The Barbour County audit reports for the 2010-2011 and the 2011-2012 fiscal years were published Friday on the West Virginia State Auditor’s website. According to the audit report, the department’s concealed weapons fund was used in the purchase of the alcohol, flowers and gift cards.

Barbour County Commission President Jedd Schola said commissioners were unaware and unsuspecting of the findings prior to the audit reports.

“This was definitely new knowledge, 100-percent new knowledge,” Schola said. “We forwarded that information to the (state) Ethics Commission.”

Schola said that any consequences related to the findings would be entirely up to the Ethics Commission. He said no other agency, including the County Commission, is involved in a process that could result in determining any type of consequence against the sheriff’s office.

“What the violation entails is totally up to the Ethics Commission,” Schola said. “We have no control or say (in the matter). What their punishment is, is totally up to them.”

Schola said a copy of the documents sent by the County Commission to the Ethics Commission also was provided to Sheriff John Hawkins.

“We are giving him a chance to ask the Ethics Commission himself about those findings,” Schola said. “If he does not take it upon himself to act accordingly, then we as a Commission will contact the Ethics Commission again for the findings or an investigation.”

According to the West Virginia ethics guidelines that were cited in the audit report, public funds for events conducted to recognize employees do not violate the Ethics Act unless it is in excess of $25 annually per employee.

That money can purchase light refreshments, meals or tokens of appreciation as part of any activities to recognize employees and promote morale. Money in excess of that amount and up to $100 should be approved by the County Commission, according to the code. Because the County Commission was not aware of this use of the Sheriff Department’s expenses, it did not authorize the expenses found through the audit.

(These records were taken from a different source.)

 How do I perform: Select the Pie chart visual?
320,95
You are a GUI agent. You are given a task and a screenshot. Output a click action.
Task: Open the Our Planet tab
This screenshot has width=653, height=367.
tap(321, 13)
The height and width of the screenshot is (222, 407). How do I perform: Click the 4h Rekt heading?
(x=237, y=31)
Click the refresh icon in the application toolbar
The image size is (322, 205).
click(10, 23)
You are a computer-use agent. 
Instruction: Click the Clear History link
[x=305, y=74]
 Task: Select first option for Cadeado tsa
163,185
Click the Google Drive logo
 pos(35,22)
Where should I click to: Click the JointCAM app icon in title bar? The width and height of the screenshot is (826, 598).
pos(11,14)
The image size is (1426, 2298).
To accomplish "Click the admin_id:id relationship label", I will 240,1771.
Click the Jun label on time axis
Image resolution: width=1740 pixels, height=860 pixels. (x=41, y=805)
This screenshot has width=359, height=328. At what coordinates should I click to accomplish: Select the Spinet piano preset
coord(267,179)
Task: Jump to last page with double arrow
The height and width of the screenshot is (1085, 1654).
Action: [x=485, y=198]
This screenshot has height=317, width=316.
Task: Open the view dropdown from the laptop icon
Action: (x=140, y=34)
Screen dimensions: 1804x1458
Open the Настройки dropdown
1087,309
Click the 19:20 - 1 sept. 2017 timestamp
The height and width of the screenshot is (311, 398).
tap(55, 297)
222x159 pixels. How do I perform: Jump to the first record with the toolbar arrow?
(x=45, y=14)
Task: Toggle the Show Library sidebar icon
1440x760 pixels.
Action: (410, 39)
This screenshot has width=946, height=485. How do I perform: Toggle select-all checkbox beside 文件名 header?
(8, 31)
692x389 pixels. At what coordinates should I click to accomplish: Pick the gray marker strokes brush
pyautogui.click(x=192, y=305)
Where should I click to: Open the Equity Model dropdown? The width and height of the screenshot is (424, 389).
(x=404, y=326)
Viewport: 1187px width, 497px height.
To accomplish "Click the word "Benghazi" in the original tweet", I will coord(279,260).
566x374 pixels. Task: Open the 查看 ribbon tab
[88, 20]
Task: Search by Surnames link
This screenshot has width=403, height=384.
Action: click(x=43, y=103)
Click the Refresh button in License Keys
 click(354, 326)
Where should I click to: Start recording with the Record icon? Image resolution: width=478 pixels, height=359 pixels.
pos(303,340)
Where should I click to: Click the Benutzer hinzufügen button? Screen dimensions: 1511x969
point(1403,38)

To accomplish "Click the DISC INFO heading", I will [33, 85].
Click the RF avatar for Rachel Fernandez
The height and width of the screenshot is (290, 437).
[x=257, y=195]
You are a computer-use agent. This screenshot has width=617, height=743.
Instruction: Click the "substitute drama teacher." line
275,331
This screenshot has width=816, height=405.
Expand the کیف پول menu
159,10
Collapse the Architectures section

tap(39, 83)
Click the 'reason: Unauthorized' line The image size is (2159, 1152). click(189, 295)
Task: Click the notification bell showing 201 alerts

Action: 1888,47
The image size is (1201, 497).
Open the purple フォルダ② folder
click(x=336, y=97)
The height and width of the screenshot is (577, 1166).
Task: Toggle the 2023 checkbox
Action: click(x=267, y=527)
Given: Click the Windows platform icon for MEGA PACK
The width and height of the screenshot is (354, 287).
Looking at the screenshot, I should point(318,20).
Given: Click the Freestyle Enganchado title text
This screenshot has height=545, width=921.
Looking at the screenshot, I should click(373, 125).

“If he (Hawkins) doesn’t take it upon himself to resolve the issue, then we will,” Schola said.

Hawkins repeatedly declined to comment on the audit findings when contacted Friday.

Those expenses were not the only findings on the audit, which also states that three employees were issued payments from the Concealed Weapons and Sheriff’s Reserve funds that were not reported on W-2 tax forms or 1099 miscellaneous income forms.

The audit states that a policy has been implemented that an employee’s payment must be done through the proper payroll procedures, and that no advancements to employees will be allowed any longer.

Schola said that the employees were hired to remove a trailer and belongings from a property where a man was living after the landowner passed away. Schola said there was no lease agreement, and those who inherited the property wanted the individual to be removed. He said it was also done on the orders of the Barbour County Magistrate Court.

The latest audit report also found that the Barbour County Commission paid for items, some unauthorized and others without supporting documentation, that were purchased using West Virginia Purchasing Cards. Schola said that each office is expected to turn in its monthly statements with itemized receipts, and that some of those receipts were not itemized.

Other findings noted in one or both of the audit reports include untimely payments and deposits, an insufficient segregation of duties among employees, the failure to include compensated absences on financial documents and the payment of Barbour County Prosecuting Attorney expenses from the investigation fund without the county clerk’s signature.

The audit findings are the latest in a string of controversies surrounding Hawkins and his office. The embattled sheriff is also facing two civil lawsuits – one in federal court and another in county court – both of which were filed in July. Brittany Mae Keene, 19, of Moatsville, sued Hawkins in U.S. District Court July 18, claiming he sexually assaulted her and then threatened to kill her if she told anyone. The 15-count complaint also alleges Hawkins sexually assaulted five other unnamed women.

Then, on July 25, the sheriff was sued by the private investigator in Keene’s case, Franklin D. Streets Jr., who accused Hawkins of libel and defamation in a two-count complaint filed in Barbour County Circuit Court.